Deformable image registration with strategic integration pyramid framework for brain MRI.
Authors
Affiliations (3)
Affiliations (3)
- College of Computer Science, Beijing University of Technology, No. 100 Pingleyuan, Chaoyang District, Beijing 100124, China.
- Department of Urology, Peking University Third Hospital, No. 49, Hua Yuan North Road, Haidian District, Beijing 100096, China.
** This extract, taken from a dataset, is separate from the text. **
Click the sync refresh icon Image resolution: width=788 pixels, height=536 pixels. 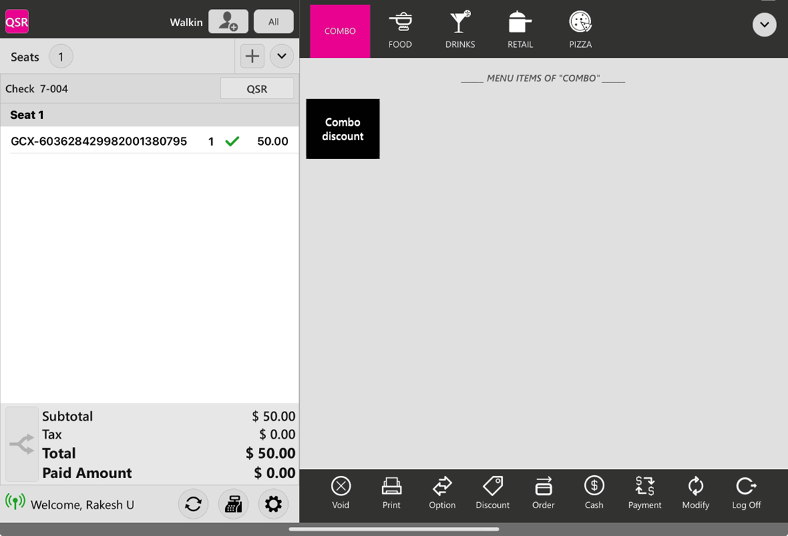193,504
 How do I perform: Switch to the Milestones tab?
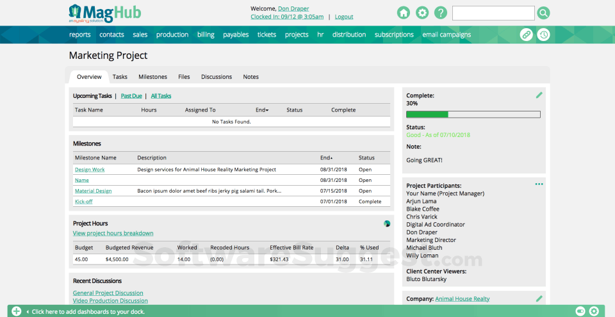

- College of Computer Science, Beijing University of Technology, No. 100 Pingleyuan, Chaoyang District, Beijing 100124, China. Electronic address: [email protected].
Abstract
Medical image registration plays a crucial role in medical imaging, with a wide range of clinical applications. In this context, brain MRI registration is commonly used in clinical practice for accurate diagnosis and treatment planning. In recent years, deep learning-based deformable registration methods have achieved remarkable results. However, existing methods have not been flexible and efficient in handling the feature relationships of anatomical structures at different levels when dealing with large deformations. To address this limitation, we propose a novel strategic integration registration network based on the pyramid structure. Our strategy mainly includes two aspects of integration: fusion of features at different scales, and integration of different neural network structures. Specifically, we design a CNN encoder and a Transformer decoder to efficiently extract and enhance both global and local features. Moreover, to overcome the error accumulation issue inherent in pyramid structures, we introduce progressive optimization iterations at the lowest scale for deformation field generation. This approach more efficiently handles the spatial relationships of images while improving accuracy. We conduct extensive evaluations across multiple brain MRI datasets, and experimental results show that our method outperforms other deep learning-based methods in terms of registration accuracy and robustness.